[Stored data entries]
----
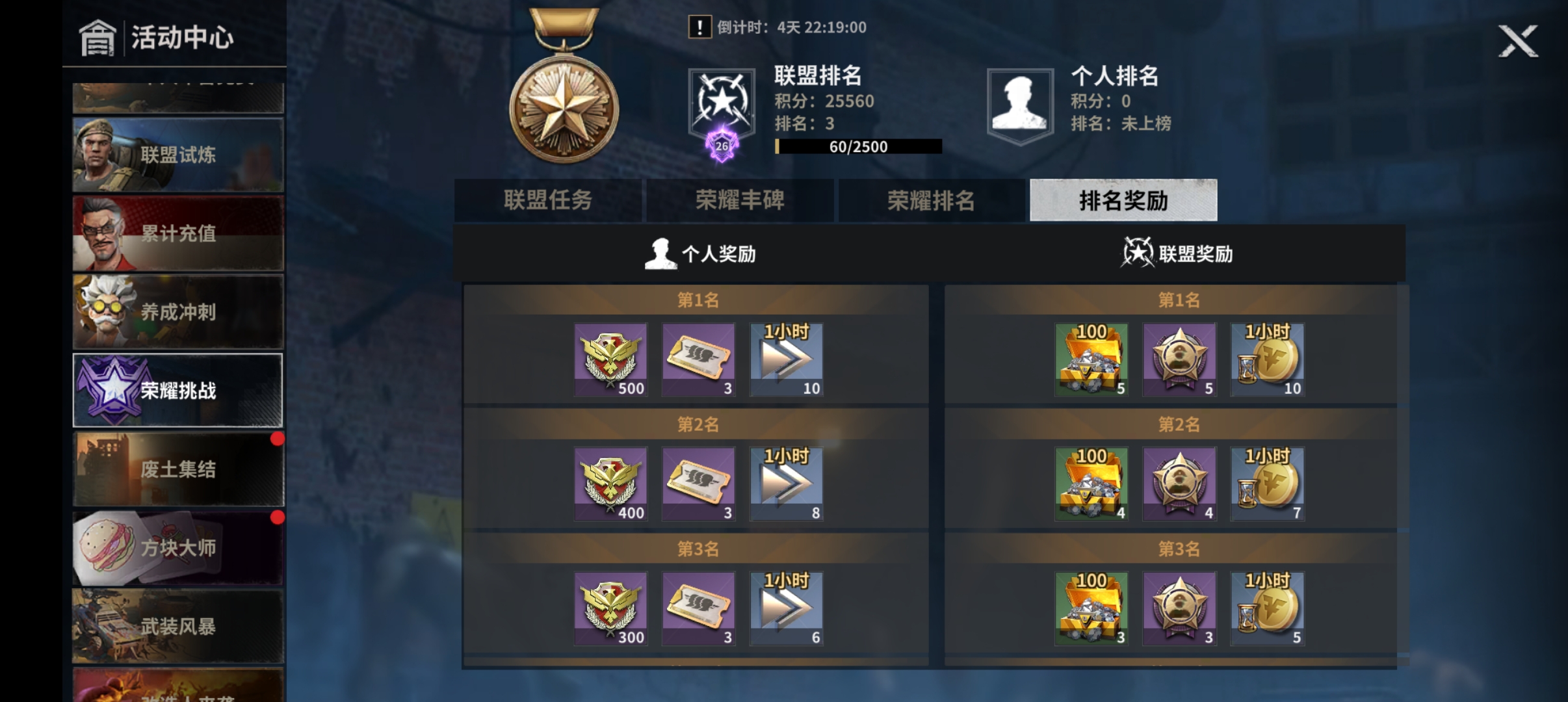Tap the alliance 1st place resource chest icon

coord(1091,359)
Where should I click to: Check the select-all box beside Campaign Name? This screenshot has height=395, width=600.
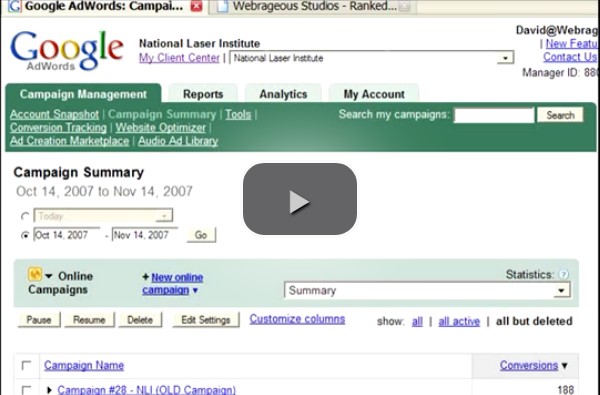point(26,365)
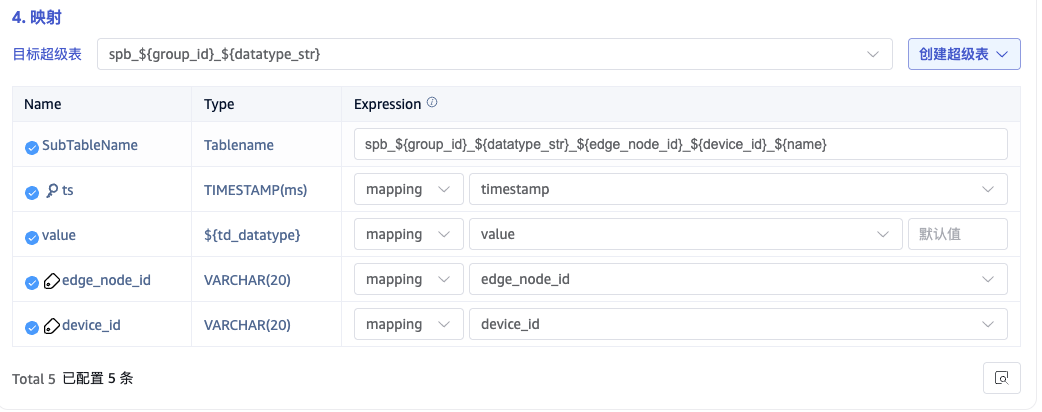The width and height of the screenshot is (1042, 412).
Task: Toggle the blue check for edge_node_id row
Action: [32, 281]
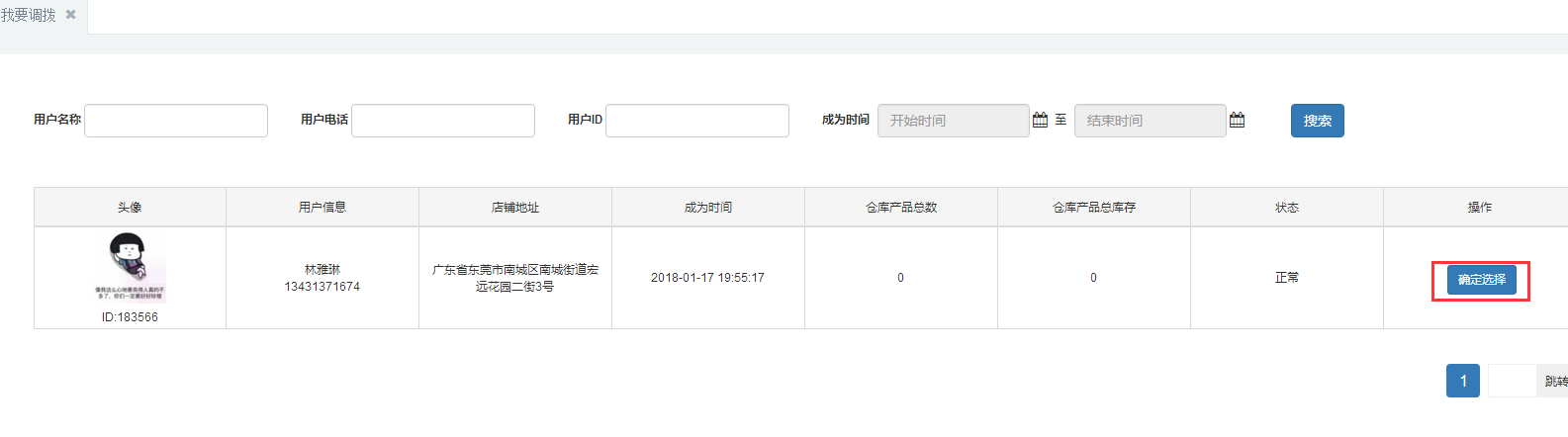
----
Leave out every picture, and repeat word for word only the lines from the one holding "Where should I" through the end of the entries above, both ends included.

• **EXERCISE ANSWER**:
Where should I click to: Check the select-all box beside Campaign Name? This screenshot has height=395, width=600.
point(26,365)
The width and height of the screenshot is (1042, 412).
Task: Toggle the blue check for edge_node_id row
Action: [32, 281]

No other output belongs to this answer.